3 Types of Complexity That Will Kill a Company: A Q&A with Mangrove Equity Partners

A recurring theme in this frothy market is that picture-perfect companies are hard to find and heavily bid-up when they do come to market.  Which means, as a buyer, it’s worth thinking about which imperfections you can live with and how you want to handle them. We sat down with Glenn Oken, an MD at private equity firm Mangrove Equity Partners, to hear how they solve for “deal complexity.”

MMR: A lot of PE firms talk about having operational experience either on the team or in the network. Has Mangrove done something you view as unique?

Glenn: We were one of the earliest lower middle market firms to recruit internal operating partners. These are full-time members of the team who have half of the ownership of the firm. Historically, private equity has made a hollow promise to portfolio companies in terms of truly being able to help them grow and optimize operations. PE firms tended to be run by numbers people and deal people.

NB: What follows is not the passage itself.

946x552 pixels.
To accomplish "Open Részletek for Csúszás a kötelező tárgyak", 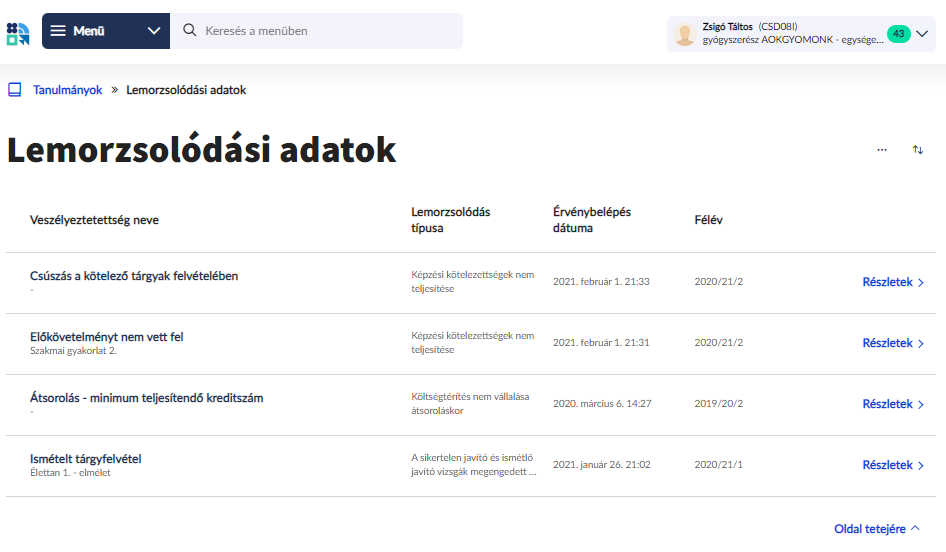I will (x=893, y=282).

It’s another thing to have internal operating partners with multiple engineering degrees who have been serial CEO’s, COO’s & CFO’s who can roll up their sleeves to help optimize any functional area that is an impediment to growth and value creation. These are partners with a strong tool set who can come alongside an owner/operator and work through an effective strategic planning process to identify the vital few things that will have the greatest impact, and provide the business with tools and coaching to execute on those initiatives.

But of all the skills these guys have, the most important tool is cultural. They behave like good partners rather than coming across as overbearing jerks. We always start by assessing needs, focusing on small wins, and coming alongside our portfolio partners in a way that works for our management teams.

MMR: Most companies have challenges of one sort or another. Which ones are your biggest red flags?

Glenn: There are three types of complexity most likely to kill a company, or make for a bad investment: 1. customer concentration, 2. over-leverage, and 3. cyclicality. In rare instances, there can be mitigating circumstances regarding customer concentrations. There are, however, myriad other types of complexity that a fund with internal operating partners may be able to brave and rectify.

MMR: What kinds of imperfections do you take on and work through?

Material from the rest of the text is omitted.